Nadiar tersenyum. "Gue lagi ngomongin bos kita. Menurut abang gue, yang namanya bos itu pasti gendut, kumisnya tebel, punya jenggot panjang, dan mukanya nyeremin. Kalo ngomong, pasti muncrat dan kalo marah pasti omongannya pedes dan seenak udel. Apa bos di sini kaya gitu juga?"

"Internet."

Nadiar sempat diam beberapa saat sebelum mencerna ucapan Alvis. "Maksud lo, gue harus searching, gitu?"

Alvis menganggukan kepalanya sekali.

Nadiar nyengir. "Gue gak punya aplikasi browser. Hape gue penuh aplikasi kekinian sama medsos," ujarnya, namun Alvis tetap diam tak merespon. "Apa dia punya IG?"

Nadiar lalu memutuskan untuk membuka aplikasi Instagram miliknya. Ia kemudian menekan simbol eksplor. Setelah itu, dia terdiam karena tidak tahu kata apa yang harus dia ketik.

Nadiar lalu menoleh pada Alvis. "Al, lo tau gak nama bos kita?"

Alvis tidak menjawab. Hanya menatap Nadiar lekat-lekat dengan matanya yang agak memincing. Dan Nadiar baru sadar jika mata Alvis benar-benar bagus. Dalam artian, indah. Warnanya coklat kemerahan, dan Nadiar baru saja berpikir bahwa lelaki dihadapannya kini adalah lelaki yang paling sempurna di dunia. Dan hal itu, membuat Nadiar mengingat Jungkook.

Kalau Jungkook dulu Nadiar pikir adalah lelaki yang paling sempurna di dunia, Alvis adalah lelaki paling sempurna di muka bumi.

"Gila, ganteng banget lo," ucap Nadiar gemas sambil menggigit bibir bawahnya kuat-kuat. Tahan gue, tahan! Siapapun, tahan gue supaya gak bawa anak orang balik!!, batinnya berteriak.

Guncangan dalam lift membuat tatapan keduanya beralih. Lift kembali bercahaya dan naik menuju lantai yang mereka tuju. Pintu lift terbuka, dan Nadiar langsung berucap hamdallah dalam hati.

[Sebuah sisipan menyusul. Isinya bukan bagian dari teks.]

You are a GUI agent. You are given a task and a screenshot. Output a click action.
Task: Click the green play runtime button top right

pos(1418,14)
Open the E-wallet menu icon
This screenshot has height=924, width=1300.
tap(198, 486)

Alvis merapikan jasnya, lalu melangkah keluar lift. Nadiar ikutan melangkah keluar, lalu celingukan karena tidak tahu di mana ruang CEO di sini. Nadiar lalu memutuskan untuk berlari menyusul Alvis dan berjalan di samping lelaki itu. "Al, lo tau, gak, ruangan bos lo di mana?"

Alvis tidak menjawab dan malah mempercepat langkahnya. Nadiar mencoba menyamakan langkah agar bisa sejajar dengan Alvis.

"Al, jawab dong," ucap Nadiar agak terengah karena kesusahan menyamakan langkah panjang Alvis dengan langkah pendek Nadiar karena memakai heels. "Al, ih!"

Alvis lalu berhenti di sebuah ruangan dengan pintu panjang. Lelaki itu menoleh pada Nadiar. Tatapannya dingin saat berucap, "Selamat bergabung di perusahaan kami, Nadiar. Perkenalkan, saya Alvis Lucifer Gideon, CEO sekaligus Presdir perusahaan ini."

Jantung Nadiar berhenti saat itu juga. Matanya melotot sedangkan mulutnya menganga lebar. Satu kalimat yang dapat ia ucapkan mendapati kesialan ini, "Mampus gue."